We took her to our vets yesterday, as she started being sick again, in the morning, bringing up water again. He took some X-rays, and nothing showed up, so there's nothing in her digestive track. He gave her a shot of antibiotics, some other shot to give her energy and something else to calm down her tummy. 

Today she is being the same, not eating, (tried giving her some rusks with baby food, and goats milk as well) used her litter box once, I've been giving her water periodically, at least she is drinking some water. 

Going back to the vets tomorrow morning for blood tests. 

So fingers crossed, she'll get better soon. 

Has anyone else had such experience with their raccoon at all? Any information that would help us would be really appreciated


----------



## sam gamgee (Apr 8, 2009)

No info as haventa coonie but wish you well, hope all is good for him!!!

Regards
Dave.


----------



## Longdogshortcat (May 2, 2011)

Had similar but from the other end! mine was VERY lethargic,tooo cuddly and just "not right".Forced electrolytes into him,starved him of food for 24hrs and then went very plain andsimple.Probably not much help to you but they are born survivors and very like kids-death's door one minute and fine the next.Maybe the vet could give him a steroid injection to stimulate his appetite.
It is VERY good news that there are no obstructions-really!
Fingers crossed it is just an anymous virus like us pet humans get and he perks up.

Please keep us posted!


----------



## Longdogshortcat (May 2, 2011)

Huge apologies to Indy for calling the lady a "he"! Force of habit I am afraid as my four-footed-wrecking-machine is a boy....


----------



## brittone05 (Sep 29, 2006)

Could he have gotten to anything he shouldn't have? I know that ***** are very good at getting up to mischeif but it kindof rings alarm bells from when a gorgeous skunk off here had gotten to paracetamol while mum had her back turned and ended up rather poorly? Hope that it isn't anything serious hun xx


----------



## NinaDee (Apr 14, 2010)

Thanks for all the replies. 

So far we haven't had any major improvements.. she has started drinking more water, but still feeling same, although has not vomitted since Monday. I managed to give her her injection yesterday. Went back to vets today, had to leave her there, as they will take more x-rays to double-check and take some blood-tests as well. She said there is a posibillity that they might have to operate to make sure there's no obstructions in her digestive track.. 

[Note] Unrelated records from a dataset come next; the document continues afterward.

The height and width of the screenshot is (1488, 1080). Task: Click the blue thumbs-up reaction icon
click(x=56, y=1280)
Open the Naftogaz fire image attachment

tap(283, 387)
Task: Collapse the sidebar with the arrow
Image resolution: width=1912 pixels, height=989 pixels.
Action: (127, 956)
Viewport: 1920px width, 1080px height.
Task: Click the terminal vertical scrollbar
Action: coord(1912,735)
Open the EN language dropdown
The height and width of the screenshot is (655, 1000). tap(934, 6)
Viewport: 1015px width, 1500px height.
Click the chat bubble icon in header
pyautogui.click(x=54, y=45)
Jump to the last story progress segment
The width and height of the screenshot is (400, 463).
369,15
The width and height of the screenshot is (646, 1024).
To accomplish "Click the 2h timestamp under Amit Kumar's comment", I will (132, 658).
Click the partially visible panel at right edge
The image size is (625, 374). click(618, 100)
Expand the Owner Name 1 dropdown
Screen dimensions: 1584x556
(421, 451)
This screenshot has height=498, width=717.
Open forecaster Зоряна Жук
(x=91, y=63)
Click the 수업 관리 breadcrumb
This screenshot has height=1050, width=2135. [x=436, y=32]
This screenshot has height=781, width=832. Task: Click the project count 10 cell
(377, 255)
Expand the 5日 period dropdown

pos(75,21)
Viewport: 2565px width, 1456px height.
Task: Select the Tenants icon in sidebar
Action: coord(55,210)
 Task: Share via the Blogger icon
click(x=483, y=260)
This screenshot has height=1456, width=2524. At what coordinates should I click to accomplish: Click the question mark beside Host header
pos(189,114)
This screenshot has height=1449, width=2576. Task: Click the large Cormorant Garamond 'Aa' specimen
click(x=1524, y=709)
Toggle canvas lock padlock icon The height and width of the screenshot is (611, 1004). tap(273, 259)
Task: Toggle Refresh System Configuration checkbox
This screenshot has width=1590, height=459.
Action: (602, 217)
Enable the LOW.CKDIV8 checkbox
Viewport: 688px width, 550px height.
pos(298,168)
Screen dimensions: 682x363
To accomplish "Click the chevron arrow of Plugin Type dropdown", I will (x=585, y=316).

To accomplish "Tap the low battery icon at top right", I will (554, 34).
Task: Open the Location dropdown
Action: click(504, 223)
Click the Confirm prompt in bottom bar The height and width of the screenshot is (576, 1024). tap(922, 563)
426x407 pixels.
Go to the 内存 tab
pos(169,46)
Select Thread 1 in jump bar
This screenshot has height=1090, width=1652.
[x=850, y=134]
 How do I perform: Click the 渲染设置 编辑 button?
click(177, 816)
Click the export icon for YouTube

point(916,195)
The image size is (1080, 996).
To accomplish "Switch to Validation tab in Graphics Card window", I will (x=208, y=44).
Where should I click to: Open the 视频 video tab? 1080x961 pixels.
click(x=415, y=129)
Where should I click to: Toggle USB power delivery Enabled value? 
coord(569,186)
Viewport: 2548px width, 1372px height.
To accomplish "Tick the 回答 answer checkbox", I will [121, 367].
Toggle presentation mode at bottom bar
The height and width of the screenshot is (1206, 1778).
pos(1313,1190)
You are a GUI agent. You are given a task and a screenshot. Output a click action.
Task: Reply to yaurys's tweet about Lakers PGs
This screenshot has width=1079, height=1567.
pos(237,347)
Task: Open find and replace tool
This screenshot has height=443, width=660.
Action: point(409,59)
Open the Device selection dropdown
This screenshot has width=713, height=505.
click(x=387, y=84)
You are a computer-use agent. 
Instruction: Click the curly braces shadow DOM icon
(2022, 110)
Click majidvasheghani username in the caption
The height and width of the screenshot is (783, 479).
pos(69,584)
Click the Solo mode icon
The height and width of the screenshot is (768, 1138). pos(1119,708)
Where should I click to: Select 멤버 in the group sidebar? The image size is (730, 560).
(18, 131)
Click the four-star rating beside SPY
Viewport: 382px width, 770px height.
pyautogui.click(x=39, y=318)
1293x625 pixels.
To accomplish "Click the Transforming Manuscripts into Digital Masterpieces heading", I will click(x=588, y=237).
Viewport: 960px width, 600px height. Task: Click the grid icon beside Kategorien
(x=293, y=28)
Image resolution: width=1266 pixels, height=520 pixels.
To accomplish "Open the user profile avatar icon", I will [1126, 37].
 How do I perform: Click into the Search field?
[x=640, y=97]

Coonies being connies, she could've gotten hold of something she's not supposed to, but none of us have noticed anything... 

So just sitting here and waiting for a call to let us know if they found anything


----------



## brittone05 (Sep 29, 2006)

Hope you get a positive call soon hun  If they are anything worse than skunks like I have read then she could have gotten hold of something, they are so inquisituve and naughty


----------



## kellystewart (May 11, 2010)

Hey hon, 

So sorry to hear about Indie. Oska sends a big coonie hug to her.

As for her condition there is not much I can contribute that hasn't already been said. Oska was ill when he was little, luckily only an ear infection that ab's cleared up quickly. He really bounced back within days. I know how worrying it is when your **** baby isn't feeling well but just want you to know that she will bounce back quickly and is in the best place right now.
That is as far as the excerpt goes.